[Dataset entries]
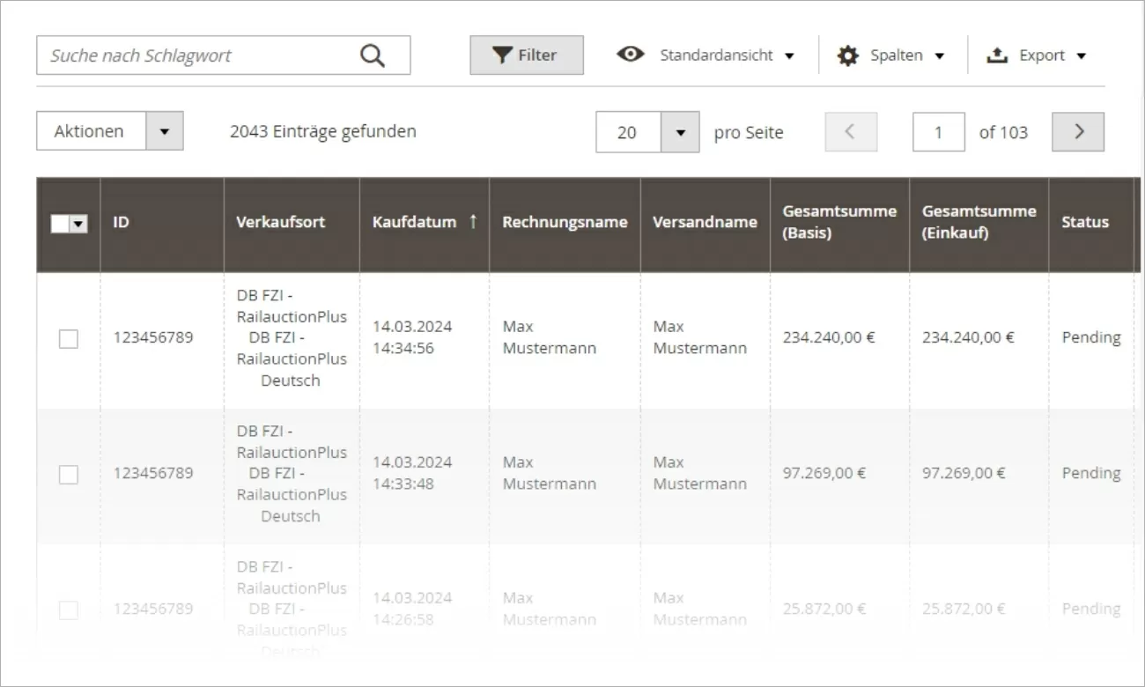The height and width of the screenshot is (687, 1145).
Task: Check the second order's row checkbox
Action: click(69, 474)
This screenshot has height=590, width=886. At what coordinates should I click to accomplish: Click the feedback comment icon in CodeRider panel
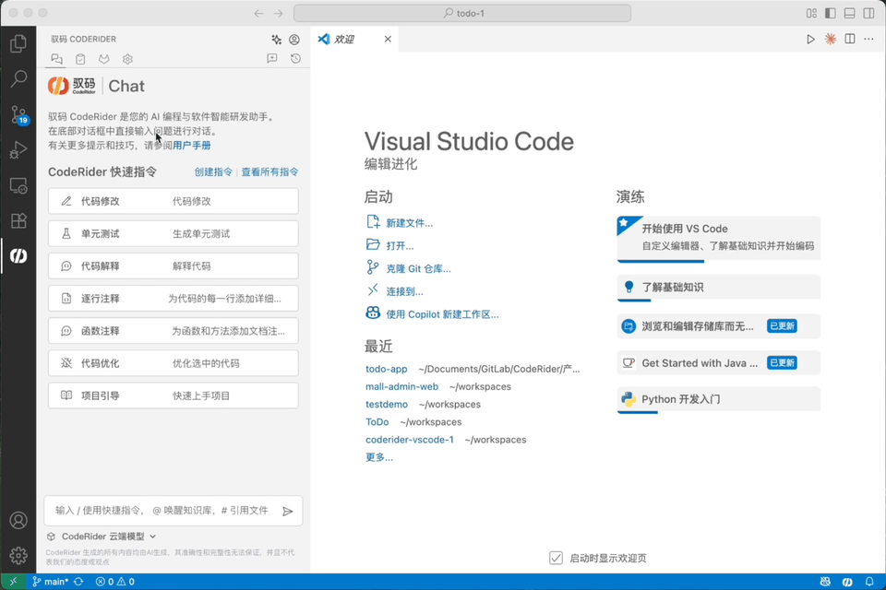[272, 58]
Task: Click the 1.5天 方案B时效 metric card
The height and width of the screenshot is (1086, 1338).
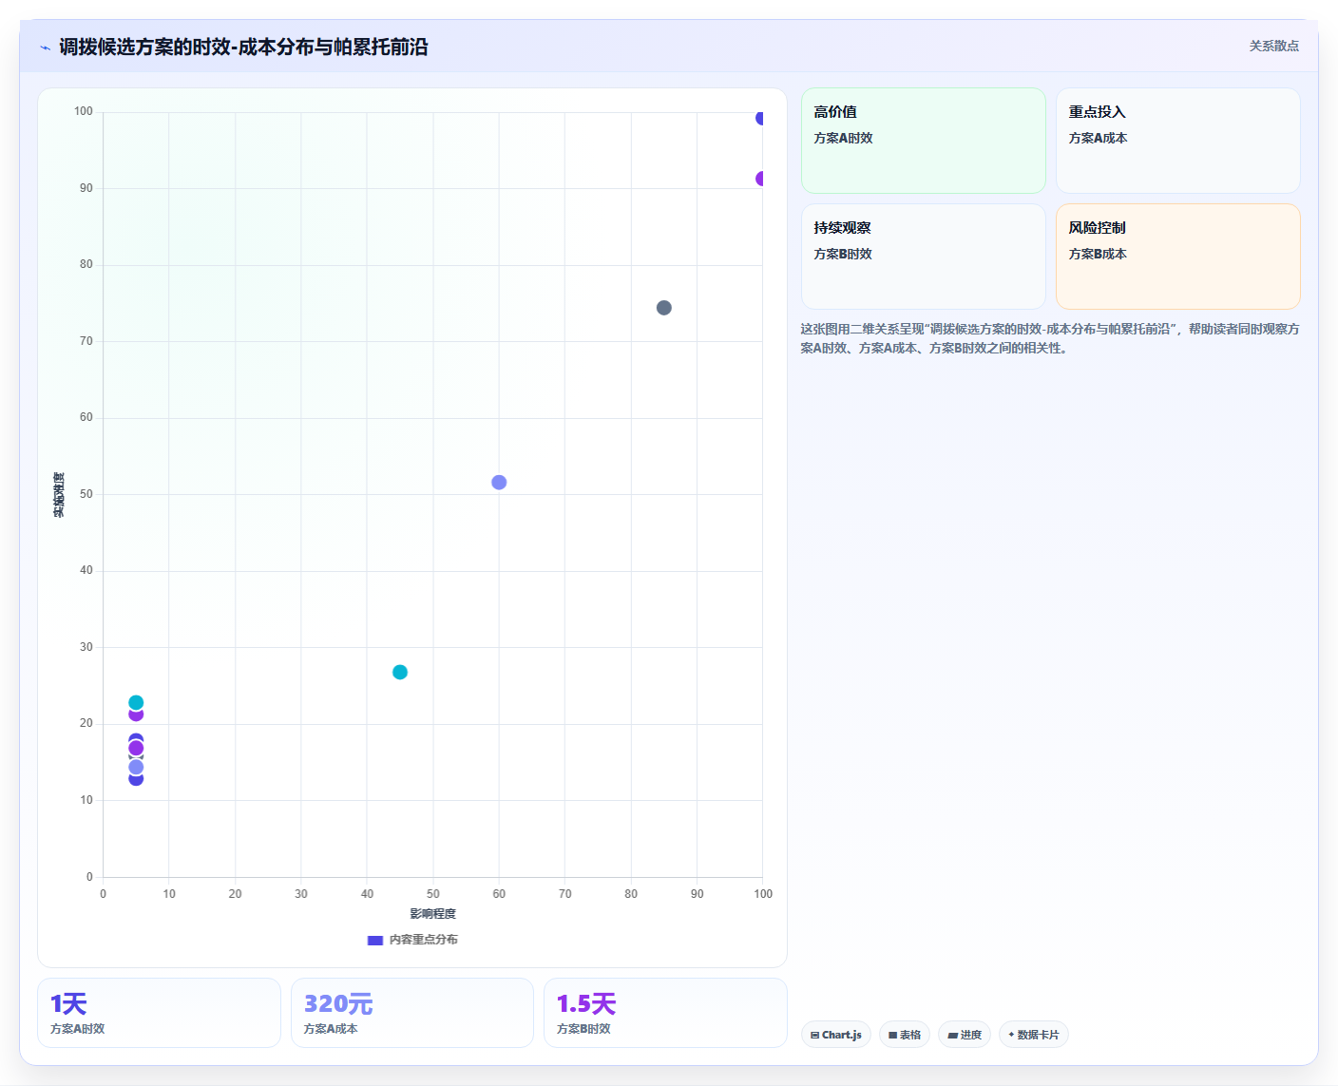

● **WHAT THIS TASK INVOLVES**: Your copy should consist solely of the lines from the line containing "This screenshot has" through the last line of the records above, reproduced exactly, with the pictures left out.

● **FINISHED TASK**:
This screenshot has height=590, width=886. At what coordinates should I click to accomplish: Click the feedback comment icon in CodeRider panel
[272, 58]
Task: Click the 1.5天 方案B时效 metric card
The height and width of the screenshot is (1086, 1338).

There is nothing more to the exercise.